Come a volte accade per alcune grandi voci, il luogo in cui si vive o in cui si è nati, si erge a emblema, anche metafisico del proprio essere nel mondo, del personale esistere e consistere. Che poi il luogo, per caso o non a caso, sia nella terra di Leopardi, infittisce di risonanze e di valenze tutto il senso di un’avventura umana, esistenziale e intellettuale. Ancona è stata nel Novecento, una capitale morale della cultura, grazie a tutto un mondo di autori, di critici, di artisti incisori e pittori, di musicisti e intellettuali, di librai e di editori, che hanno reso grande la provincia italiana: la residenza come valore, come proposta in dialogo e in ascolto con il mondo. Fabio Maria Serpilli ha saputo raccogliere il testimone, ha saputo farsi carico di una memoria linguistica e di una storia millenaria, con la grazia, la chiarità e la bellezza della sua poesia.

Anconìa

Vienìvi su da l’onbra
cu’ ‘na trecia su le spale
e le mà d’aria
Caminavi su ‘na làgrima de mare
l’anima méza
Purtavi el mondo su dó tachi a spilo
in acrobazia
un trono i fianchi
giù pe le ripe
schina strapionbo
e i pìa

Bala la Cità bèla
tanta maistosa fémina
sui fianchi e le cavije
cume che sente mùsiga

Noturno

La luna órèola el Dòmo
i lumi se ‘cende in fondo
indóve la Cità trema
nave ch’el mare dìngula
de le londe
‘na guasi mùsiga
amanca pogo
a la felicità
e n’acàda che ‘l còre
fa un sfiùto e ‘l faro
‘picia e smòrcia
quando viè lìa
nun c’è parole
una
che me basta

 

Fabio Maria Serpilli, nasce ad Ancona nel 1949. Studia filosofia e teologia alla Università lateranense di Roma.
Autore di libri di poesie in italiano e in dialetto.
Tra le opere in dialetto ricordiamo:
Castelfretto nostro (1987) con prefazione di Valerio Volpini che definisce Serpilli (su Famiglia Cristiana Ottobre 1994) “L’erede di Franco Scataglini”.
Un originale volume è considerato I luoghi dell’anima (peQuod 2002) che contiene la silloge El paès e la Cità.

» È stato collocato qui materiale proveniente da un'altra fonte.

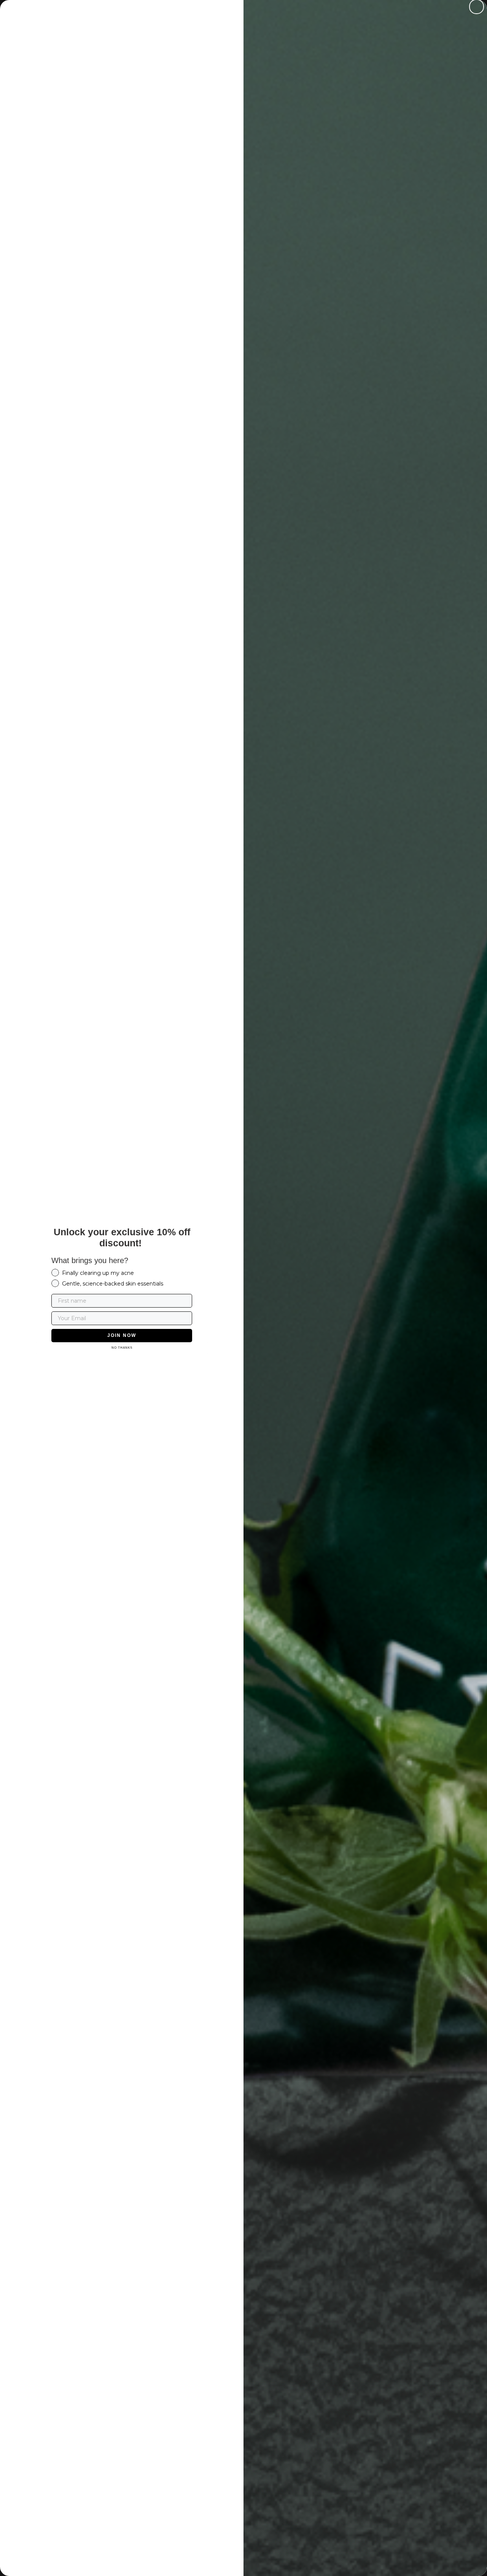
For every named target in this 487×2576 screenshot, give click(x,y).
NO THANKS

Nel 1999 una sua silloge Mal’Anconia (Humana editrice), è inserita nell’antologia Canto a cinque voci. In Esino, immagini e parole (2005) Serpilli elabora commenti poetici per le foto artistiche di Renato Moschini.
Del 2017 è la raccolta Lengua de aleluja nell’antologia a quattro Lingua léngua (Italic Pequod)
Nel 2010 esce il Dizionario dialettale aguglianese – Le antiche parole.
Dal 1996 cura l’antologia LA POESIA ONESTA, che raccoglie le sillogi in lingua e dialetto di autori italiani.
Dal 2005 cura le antologie di poeti dialettali marchigiani del Festival del Dialetto di Varano (AN), giunto alla 44ª edizione.
Nel 2005 esce il volume Poeti e Scrittori dialettali (Ed. QuattroVenti di Urbino) in coabitazione con Fabio Ciceroni e Giuseppe Polimeni, docente di Storia della lingua italiana all’Università di Milano.
Nel 2018 pubblica assieme a Jacopo Curi (Macerata) l’Antologia Poeti neodialettali marchigiani, per la collana de I quaderni del Consiglio regionale delle Marche.
Nel 2021 pubblica le poesie in neodialetto anconetano Mal’Anconìa, per la puntoacapo Editrice, nella collana AltreLingue.